──────── Supplied records ────────
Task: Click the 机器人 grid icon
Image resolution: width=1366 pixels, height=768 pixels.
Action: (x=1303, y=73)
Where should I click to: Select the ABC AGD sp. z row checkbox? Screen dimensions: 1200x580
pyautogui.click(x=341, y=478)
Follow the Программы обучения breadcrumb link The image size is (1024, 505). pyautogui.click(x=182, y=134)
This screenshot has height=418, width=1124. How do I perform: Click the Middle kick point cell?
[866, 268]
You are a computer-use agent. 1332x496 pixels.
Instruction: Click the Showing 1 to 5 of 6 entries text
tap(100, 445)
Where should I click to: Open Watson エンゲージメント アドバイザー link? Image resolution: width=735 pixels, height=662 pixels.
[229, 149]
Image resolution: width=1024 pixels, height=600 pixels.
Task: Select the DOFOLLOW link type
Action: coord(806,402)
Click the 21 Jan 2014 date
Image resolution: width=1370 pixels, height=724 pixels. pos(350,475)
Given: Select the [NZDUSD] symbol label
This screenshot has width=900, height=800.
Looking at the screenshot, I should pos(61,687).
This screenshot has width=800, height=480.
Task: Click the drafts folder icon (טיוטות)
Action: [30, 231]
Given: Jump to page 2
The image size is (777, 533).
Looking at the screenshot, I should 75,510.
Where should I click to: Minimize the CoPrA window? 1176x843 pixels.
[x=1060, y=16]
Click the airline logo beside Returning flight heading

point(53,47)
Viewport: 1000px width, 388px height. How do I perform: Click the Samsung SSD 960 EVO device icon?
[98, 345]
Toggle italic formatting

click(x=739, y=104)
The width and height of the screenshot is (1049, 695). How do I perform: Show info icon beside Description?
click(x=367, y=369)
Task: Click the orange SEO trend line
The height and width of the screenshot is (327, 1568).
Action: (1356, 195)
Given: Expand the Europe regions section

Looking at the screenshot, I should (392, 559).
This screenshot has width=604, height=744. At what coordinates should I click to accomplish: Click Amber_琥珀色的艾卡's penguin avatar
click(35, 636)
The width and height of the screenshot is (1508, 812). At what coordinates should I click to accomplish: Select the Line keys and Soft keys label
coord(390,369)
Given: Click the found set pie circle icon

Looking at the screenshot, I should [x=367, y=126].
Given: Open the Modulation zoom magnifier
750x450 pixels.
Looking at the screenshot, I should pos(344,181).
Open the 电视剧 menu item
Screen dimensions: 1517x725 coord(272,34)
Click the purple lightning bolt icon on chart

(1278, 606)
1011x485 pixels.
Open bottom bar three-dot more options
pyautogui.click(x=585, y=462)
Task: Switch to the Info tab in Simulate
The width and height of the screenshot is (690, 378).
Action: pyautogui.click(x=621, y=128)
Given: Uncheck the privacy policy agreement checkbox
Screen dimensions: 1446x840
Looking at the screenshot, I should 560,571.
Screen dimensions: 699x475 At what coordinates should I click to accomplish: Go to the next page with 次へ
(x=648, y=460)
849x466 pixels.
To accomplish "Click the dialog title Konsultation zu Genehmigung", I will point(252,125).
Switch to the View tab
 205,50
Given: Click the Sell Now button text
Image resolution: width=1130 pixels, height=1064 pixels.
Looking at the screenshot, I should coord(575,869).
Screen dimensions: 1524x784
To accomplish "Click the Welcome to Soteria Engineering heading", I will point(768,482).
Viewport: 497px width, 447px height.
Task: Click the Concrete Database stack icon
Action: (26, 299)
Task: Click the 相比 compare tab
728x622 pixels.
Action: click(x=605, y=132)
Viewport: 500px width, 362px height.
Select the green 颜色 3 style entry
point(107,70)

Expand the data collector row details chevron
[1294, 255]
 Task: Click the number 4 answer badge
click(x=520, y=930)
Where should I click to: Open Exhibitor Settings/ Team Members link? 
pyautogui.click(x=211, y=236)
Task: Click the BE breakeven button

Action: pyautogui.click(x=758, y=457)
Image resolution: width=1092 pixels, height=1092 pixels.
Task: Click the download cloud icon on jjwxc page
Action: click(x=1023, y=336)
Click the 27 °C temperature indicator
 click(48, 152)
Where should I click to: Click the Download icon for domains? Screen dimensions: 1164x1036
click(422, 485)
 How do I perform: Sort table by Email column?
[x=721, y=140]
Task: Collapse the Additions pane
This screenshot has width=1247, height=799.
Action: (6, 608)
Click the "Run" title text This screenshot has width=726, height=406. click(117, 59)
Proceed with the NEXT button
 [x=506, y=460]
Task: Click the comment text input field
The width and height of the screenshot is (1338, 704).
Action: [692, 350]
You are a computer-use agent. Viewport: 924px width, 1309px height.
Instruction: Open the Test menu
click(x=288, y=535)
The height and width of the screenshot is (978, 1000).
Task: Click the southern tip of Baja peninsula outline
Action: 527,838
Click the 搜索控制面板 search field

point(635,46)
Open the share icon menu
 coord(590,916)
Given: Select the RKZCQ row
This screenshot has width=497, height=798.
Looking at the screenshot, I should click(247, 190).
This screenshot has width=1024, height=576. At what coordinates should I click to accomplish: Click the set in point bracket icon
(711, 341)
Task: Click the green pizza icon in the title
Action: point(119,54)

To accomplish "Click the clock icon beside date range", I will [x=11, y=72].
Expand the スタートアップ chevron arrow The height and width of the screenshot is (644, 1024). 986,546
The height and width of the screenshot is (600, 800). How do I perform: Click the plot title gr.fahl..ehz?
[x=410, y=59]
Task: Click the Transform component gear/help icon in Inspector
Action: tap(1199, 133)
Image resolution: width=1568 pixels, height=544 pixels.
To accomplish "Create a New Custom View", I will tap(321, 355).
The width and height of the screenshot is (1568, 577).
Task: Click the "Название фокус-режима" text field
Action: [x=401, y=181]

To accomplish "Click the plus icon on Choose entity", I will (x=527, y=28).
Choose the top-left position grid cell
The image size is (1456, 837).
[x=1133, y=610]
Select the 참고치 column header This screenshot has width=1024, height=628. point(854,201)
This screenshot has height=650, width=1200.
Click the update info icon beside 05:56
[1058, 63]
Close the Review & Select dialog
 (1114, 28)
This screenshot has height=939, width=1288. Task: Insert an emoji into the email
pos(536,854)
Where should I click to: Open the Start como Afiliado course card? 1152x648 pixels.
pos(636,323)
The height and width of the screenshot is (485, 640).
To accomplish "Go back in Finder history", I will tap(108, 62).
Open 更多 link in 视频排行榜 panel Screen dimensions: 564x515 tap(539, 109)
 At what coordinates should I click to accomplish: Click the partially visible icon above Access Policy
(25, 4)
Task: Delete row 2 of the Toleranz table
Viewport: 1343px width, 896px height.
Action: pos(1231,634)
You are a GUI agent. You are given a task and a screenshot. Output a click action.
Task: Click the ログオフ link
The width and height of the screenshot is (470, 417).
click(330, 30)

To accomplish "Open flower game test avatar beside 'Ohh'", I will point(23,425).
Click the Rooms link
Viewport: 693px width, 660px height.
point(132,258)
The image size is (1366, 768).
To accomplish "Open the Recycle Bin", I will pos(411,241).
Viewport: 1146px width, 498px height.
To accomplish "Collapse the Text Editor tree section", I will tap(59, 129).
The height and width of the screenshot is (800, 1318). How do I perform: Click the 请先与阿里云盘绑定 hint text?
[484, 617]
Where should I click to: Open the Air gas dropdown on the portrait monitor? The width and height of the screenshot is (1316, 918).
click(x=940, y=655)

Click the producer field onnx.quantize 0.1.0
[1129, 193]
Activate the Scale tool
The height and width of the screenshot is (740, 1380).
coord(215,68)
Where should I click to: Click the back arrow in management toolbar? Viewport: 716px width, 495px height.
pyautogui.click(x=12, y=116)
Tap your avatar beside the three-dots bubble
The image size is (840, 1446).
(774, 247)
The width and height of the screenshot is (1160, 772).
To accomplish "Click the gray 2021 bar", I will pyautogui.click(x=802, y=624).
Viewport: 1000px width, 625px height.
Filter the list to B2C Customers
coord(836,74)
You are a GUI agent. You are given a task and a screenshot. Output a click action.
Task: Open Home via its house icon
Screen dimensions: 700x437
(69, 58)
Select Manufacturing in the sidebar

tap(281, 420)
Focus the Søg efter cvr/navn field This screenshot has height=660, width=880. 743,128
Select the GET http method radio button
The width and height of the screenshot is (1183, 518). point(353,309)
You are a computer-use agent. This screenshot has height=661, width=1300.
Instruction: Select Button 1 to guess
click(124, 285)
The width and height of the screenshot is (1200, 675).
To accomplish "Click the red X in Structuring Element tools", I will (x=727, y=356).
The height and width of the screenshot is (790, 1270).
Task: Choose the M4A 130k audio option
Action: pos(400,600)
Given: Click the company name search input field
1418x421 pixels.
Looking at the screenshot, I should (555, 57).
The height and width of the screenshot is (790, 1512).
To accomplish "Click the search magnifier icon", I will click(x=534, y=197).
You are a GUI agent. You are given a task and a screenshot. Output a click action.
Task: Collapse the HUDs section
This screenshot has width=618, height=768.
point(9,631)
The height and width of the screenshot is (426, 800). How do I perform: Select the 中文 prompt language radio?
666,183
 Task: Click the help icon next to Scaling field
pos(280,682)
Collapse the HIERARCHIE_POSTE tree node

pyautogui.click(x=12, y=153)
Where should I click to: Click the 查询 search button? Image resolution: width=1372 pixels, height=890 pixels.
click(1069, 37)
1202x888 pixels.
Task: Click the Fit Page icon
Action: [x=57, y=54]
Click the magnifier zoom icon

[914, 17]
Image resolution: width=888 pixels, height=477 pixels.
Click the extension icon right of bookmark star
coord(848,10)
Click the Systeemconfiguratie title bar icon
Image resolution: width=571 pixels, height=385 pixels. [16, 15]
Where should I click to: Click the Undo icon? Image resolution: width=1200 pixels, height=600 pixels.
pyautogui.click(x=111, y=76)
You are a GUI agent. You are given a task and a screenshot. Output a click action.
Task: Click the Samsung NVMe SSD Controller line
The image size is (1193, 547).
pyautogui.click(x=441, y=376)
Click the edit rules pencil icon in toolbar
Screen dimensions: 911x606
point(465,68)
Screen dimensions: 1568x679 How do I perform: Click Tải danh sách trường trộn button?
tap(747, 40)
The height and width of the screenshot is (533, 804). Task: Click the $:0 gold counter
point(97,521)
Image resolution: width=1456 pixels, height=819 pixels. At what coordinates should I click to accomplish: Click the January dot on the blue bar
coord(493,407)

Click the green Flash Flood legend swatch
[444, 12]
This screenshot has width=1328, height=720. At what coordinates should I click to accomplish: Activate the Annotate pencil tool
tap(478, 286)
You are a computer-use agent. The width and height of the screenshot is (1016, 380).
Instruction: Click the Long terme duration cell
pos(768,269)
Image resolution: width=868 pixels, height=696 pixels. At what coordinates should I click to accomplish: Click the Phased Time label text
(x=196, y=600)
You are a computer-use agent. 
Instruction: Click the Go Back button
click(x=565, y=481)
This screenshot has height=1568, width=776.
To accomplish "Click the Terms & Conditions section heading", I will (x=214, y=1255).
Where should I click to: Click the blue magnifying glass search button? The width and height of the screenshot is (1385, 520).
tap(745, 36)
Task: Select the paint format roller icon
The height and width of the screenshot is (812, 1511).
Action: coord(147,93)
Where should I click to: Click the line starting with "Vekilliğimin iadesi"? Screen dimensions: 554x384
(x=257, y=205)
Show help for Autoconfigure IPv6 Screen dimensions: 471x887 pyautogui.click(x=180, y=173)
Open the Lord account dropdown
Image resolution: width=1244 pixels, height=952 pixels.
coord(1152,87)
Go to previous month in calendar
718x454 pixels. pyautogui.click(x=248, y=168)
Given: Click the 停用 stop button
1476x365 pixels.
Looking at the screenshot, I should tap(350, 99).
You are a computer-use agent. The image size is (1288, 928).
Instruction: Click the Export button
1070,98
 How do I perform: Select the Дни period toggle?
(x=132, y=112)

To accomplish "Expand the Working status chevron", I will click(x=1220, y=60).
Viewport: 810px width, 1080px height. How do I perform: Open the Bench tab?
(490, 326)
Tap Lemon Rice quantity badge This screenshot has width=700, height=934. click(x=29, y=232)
────────
• [About this task]: Go through the records line by line, and copy each line that holds the string "input".

• [Finished exercise]:
Task: Click the comment text input field
Given: Click the company name search input field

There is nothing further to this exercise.